SPTRM, the union which represented Mexico’s 300,000 public-sector oil workers, had always had a lax attitude towards safety standards. But the incendiary brew of greed, negligence, and outright cowardice which caused the tragedy in Salamanca was shocking even by Pemex standards. On the morning of March 4, a pipeline ruptured at the Antonio M. Amor Refinery in Salamanca, causing 530 cubic meters of propane gas to spill out into one of the refinery’s maintenance rooms. The faulty gas detectors failed to register the leak, and when it was finally detected, the shift supervisor decided to crack open the maintenance room door to allow the gas to dissipate, rather than risk bad publicity by telling the authorities and forcing an evacuation of the surrounding neighborhoods (this solution was technologically unsound, but the supervisor couldn’t have known that—after all, he’d gotten the job not on merit but by bribing the local STPRM boss).
Of course, the casualty toll would not have been anywhere near as high had it not been for the greed of the refinery director, Manuel Limón Hernández. To supplement his income, Limón ran what amounted to a black market for black gold. Every other Sunday since 1992, residents of Salamanca and the surrounding communities would grab their jerry cans and line up in front of a large storage tank in the refinery's parking lot, where a surly-faced Pemex technician would dispense gasoline at racket prices under Director Limón’s watchful eye. [1] The venture drew lucrative profits to supplement Limón’s already-considerable salary, with plenty left over to keep underlings and local law enforcement quiet. By the time Limón found out about the gas leak on the afternoon of March 4th, locals were already queuing up for their share of cut-rate gasoline, and he wasn’t about to send them home and lose out on two weeks’ worth of profits. So, rather than ordering an evacuation, Limón simply called in sick, retreated to his home on Salamanca’s affluent north end, called his assistant director and instructed him to carry on like any normal Sunday.

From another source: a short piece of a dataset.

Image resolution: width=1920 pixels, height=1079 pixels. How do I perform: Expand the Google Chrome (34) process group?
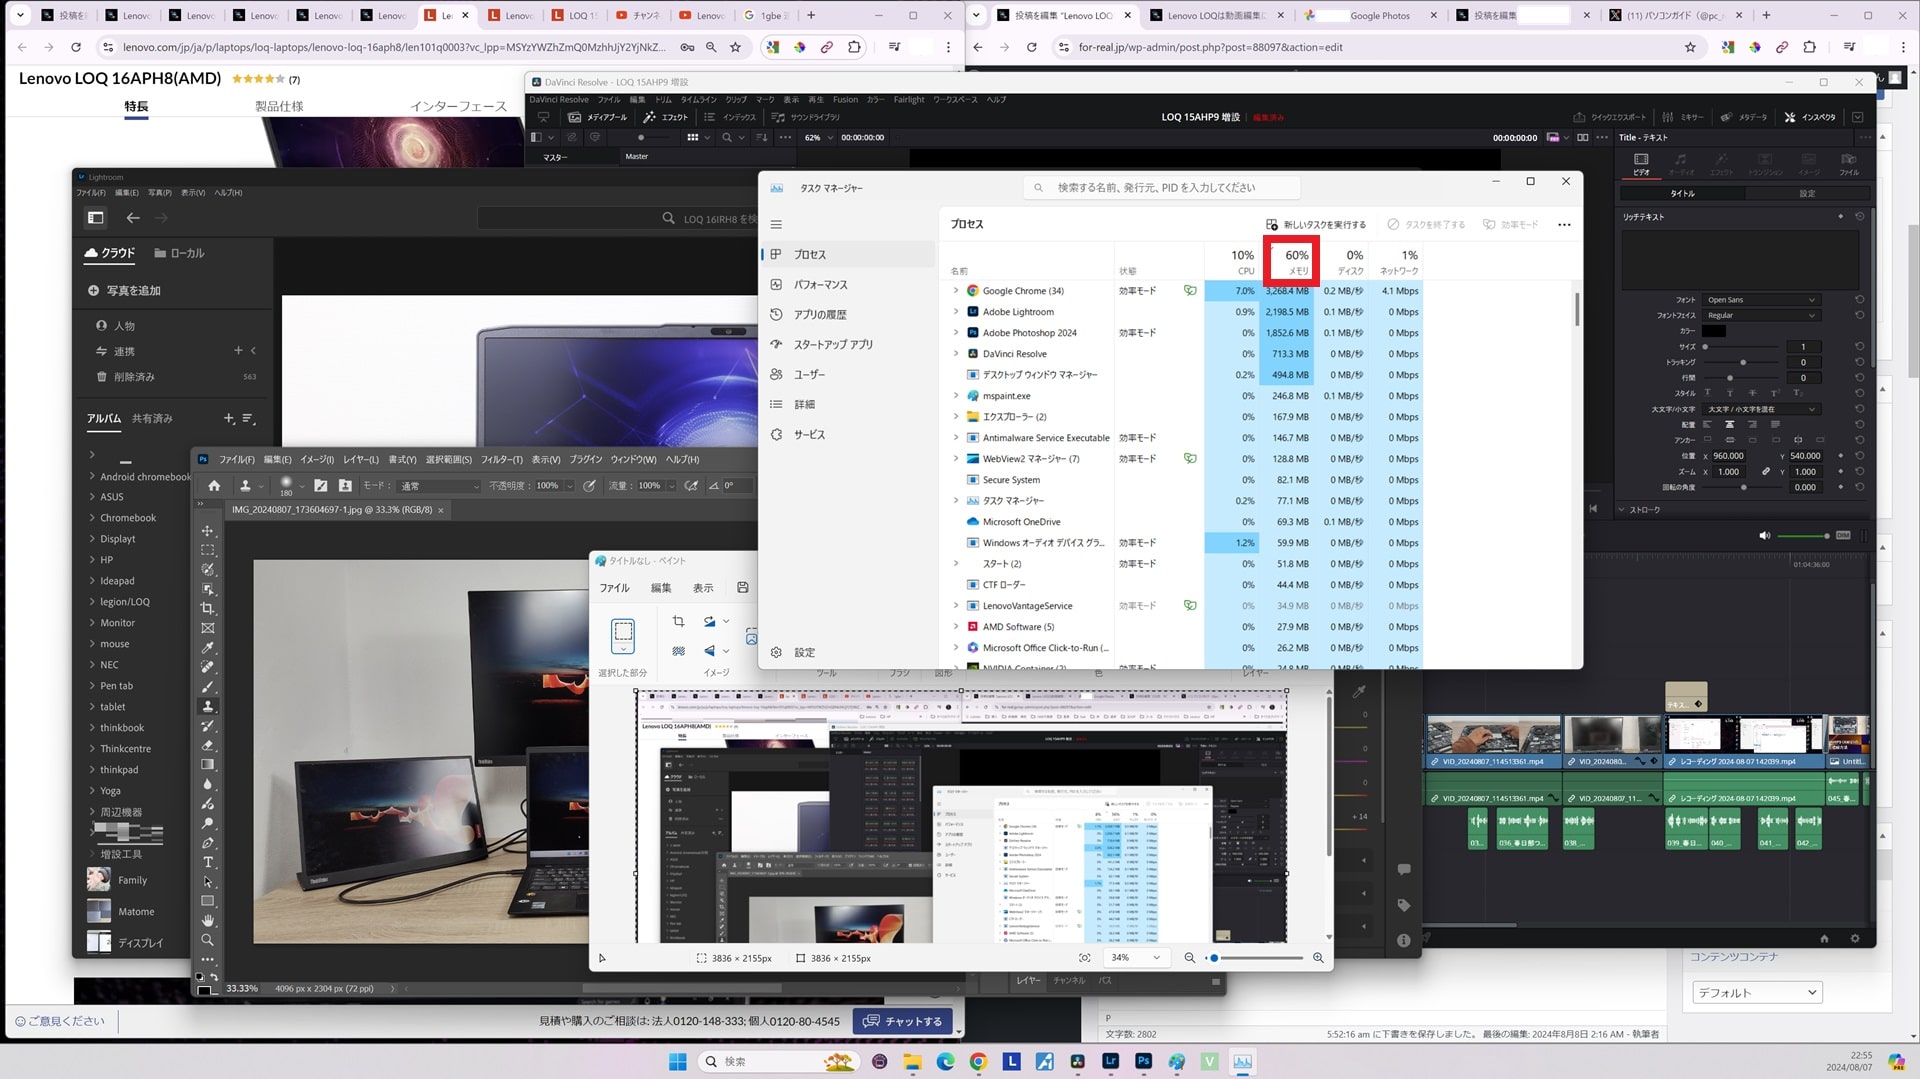[x=956, y=291]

And then, cruel, horrible, predictable tragedy struck. At 4:53 PM, while eighty-six Salmanticenses waited their turn at the pump, the plume of propane gas from the maintenance room wafted its way up to the flare pit and ignited. The refinery was shrouded in flame. The storage tank turned into an enormous fireball, sending 93 men, women and children to an instant, scorching death. The explosion also set off another, neighboring storage tank, which killed thirteen more people and set fire to several nearby houses. By the time the blaze was put out eleven hours later, it had already raged through most of the adjacent neighborhoods, killing twenty-four residents and leaving a thousand more homeless. In the end, Salamanca lost 130 of its people and one of its main sources of employment to negligence and greed.
News of the disaster hit the Sunday papers the following morning. The public reacted with seething fury at Pemex, the STPRM, and their entire leadership cadre. Porfirio Muñoz Ledo had already been searching for a way to break the STPRM's stranglehold on Mexico's oil revenues, and he was determined not to let this opportunity slip by. On the morning of March 6, the President gave his first televised address since his official inauguration. In it, he drew somber comparisons to the San Juanico disaster of 1984, an explosion which had caused even more deaths and injuries but had resulted in no consequences for anyone, including its powerful leader, Joaquín “La Quina” Hernández Galicia. Muñoz Ledo went on to announce that his administration would be launching an aggressive investigation into the STPRM and its leadership, promising that history would not repeat itself and that justice would be “swift, clean and decisive”. He wasn’t exaggerating: just as he was finishing up his speech, a team of soldiers in full combat dress was busy rolling up to La Quina’s home on the outskirts of Ciudad Madero, blowing out his front door with a bazooka and dragging the king of Mexican oil outside in his bathrobe. [2]
Enraged, the STPRM immediately declared a wildcat strike. But popular opinion was so dead-set against the oil workers that when they stormed out into the streets, they were pelted with garbage and rotten eggs. The union had already been one of the most hated institutions in Mexico for its corruption and its role in causing the recession of 1988, and the explosions in Salamanca had elevated this resentment to a white-hot, burning hatred. Within two days of La Quina’s arrest, the union backed down in the face of overwhelming public opposition. The same day, Procurator General Santiago Creel began preparing a wide array of charges against La Quina, Manuel Limón, and two dozen other Pemex and SPTRM officials, ranging from endless counts of embezzlement to grand larceny and racketeering.
While the oil men awaited their day in court, the Congress of the Union was working to advance key democratic priorities. The first opposition-controlled Congress in Mexican history had been disappointingly sluggish in its first few months, as a majority caucus composed entirely of outsiders struggled to come to terms with the levers of power. By early 1995, though, congressional leadership had finally gotten a handle on legislative proceedings, and Muñoz Ledo was soon working in tandem with Senate President Pablo Gómez and Chamber of Deputies President Sergio Aguayo to strengthen civil liberties and government accountability. First on the list of priorities was the Freedom of Information Law, a pet project of Aguayo’s from his days as a grassroots activist, which opened up federal records to citizens and journalists. This was followed by a series of measures to officially liberalize and deregulate the print media sector, which had spent the Bartlett years suffocating under the weight of draconian security restrictions.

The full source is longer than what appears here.